Information shown |
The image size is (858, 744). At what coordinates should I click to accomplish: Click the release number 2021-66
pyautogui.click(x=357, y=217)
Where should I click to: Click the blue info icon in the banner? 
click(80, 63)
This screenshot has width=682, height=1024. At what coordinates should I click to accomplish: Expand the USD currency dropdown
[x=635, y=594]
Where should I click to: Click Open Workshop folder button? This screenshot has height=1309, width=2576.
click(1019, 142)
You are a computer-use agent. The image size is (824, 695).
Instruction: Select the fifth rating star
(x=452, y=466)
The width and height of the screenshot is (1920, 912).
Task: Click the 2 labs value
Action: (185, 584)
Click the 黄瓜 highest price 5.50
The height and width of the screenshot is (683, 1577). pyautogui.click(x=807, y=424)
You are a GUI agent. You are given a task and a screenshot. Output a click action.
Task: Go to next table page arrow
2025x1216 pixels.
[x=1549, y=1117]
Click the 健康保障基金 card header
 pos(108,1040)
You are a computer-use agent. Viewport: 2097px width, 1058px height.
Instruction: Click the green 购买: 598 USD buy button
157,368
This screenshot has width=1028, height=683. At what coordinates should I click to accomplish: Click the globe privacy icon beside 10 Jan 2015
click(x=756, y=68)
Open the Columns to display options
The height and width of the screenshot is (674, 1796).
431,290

Problem requirements | Write out every line of the items above as a JSON list of strings, with one string per line and any blank lines omitted.

Output |
[
  "The image size is (858, 744). At what coordinates should I click to accomplish: Click the release number 2021-66",
  "pyautogui.click(x=357, y=217)",
  "Where should I click to: Click the blue info icon in the banner? ",
  "click(80, 63)",
  "This screenshot has width=682, height=1024. At what coordinates should I click to accomplish: Expand the USD currency dropdown",
  "[x=635, y=594]",
  "Where should I click to: Click Open Workshop folder button? This screenshot has height=1309, width=2576.",
  "click(1019, 142)",
  "You are a computer-use agent. The image size is (824, 695).",
  "Instruction: Select the fifth rating star",
  "(x=452, y=466)",
  "The width and height of the screenshot is (1920, 912).",
  "Task: Click the 2 labs value",
  "Action: (185, 584)",
  "Click the 黄瓜 highest price 5.50",
  "The height and width of the screenshot is (683, 1577). pyautogui.click(x=807, y=424)",
  "You are a GUI agent. You are given a task and a screenshot. Output a click action.",
  "Task: Go to next table page arrow",
  "2025x1216 pixels.",
  "[x=1549, y=1117]",
  "Click the 健康保障基金 card header",
  " pos(108,1040)",
  "You are a computer-use agent. Viewport: 2097px width, 1058px height.",
  "Instruction: Click the green 购买: 598 USD buy button",
  "157,368",
  "This screenshot has width=1028, height=683. At what coordinates should I click to accomplish: Click the globe privacy icon beside 10 Jan 2015",
  "click(x=756, y=68)",
  "Open the Columns to display options",
  "The height and width of the screenshot is (674, 1796).",
  "431,290"
]